[Data provided — start]

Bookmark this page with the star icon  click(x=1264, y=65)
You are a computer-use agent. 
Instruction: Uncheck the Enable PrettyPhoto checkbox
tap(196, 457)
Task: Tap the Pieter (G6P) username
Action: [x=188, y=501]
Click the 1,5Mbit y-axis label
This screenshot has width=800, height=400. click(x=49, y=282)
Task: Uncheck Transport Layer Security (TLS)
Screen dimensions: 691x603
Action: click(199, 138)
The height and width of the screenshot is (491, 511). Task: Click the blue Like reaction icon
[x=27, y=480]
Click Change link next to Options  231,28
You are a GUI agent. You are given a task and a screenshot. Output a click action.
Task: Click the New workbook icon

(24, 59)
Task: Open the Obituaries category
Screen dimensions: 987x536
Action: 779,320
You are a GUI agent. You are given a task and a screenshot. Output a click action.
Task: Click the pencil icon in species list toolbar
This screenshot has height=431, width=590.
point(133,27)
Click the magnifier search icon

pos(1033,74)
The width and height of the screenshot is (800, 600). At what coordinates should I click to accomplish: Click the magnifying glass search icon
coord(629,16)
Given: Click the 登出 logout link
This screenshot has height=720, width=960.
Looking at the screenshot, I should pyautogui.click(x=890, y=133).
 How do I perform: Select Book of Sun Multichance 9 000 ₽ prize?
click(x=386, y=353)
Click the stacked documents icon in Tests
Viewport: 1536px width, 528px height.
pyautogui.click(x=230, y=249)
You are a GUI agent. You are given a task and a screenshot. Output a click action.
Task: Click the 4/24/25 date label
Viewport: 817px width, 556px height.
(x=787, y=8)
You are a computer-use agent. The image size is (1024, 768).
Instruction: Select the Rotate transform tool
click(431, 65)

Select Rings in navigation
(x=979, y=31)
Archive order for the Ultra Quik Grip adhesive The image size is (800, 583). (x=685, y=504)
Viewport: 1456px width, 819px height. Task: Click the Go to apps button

[Data provided — finish]

* Activity: The answer must consist of every line above that contains the word "link".

* Task answer:
Click Change link next to Options  231,28
Given: Click the 登出 logout link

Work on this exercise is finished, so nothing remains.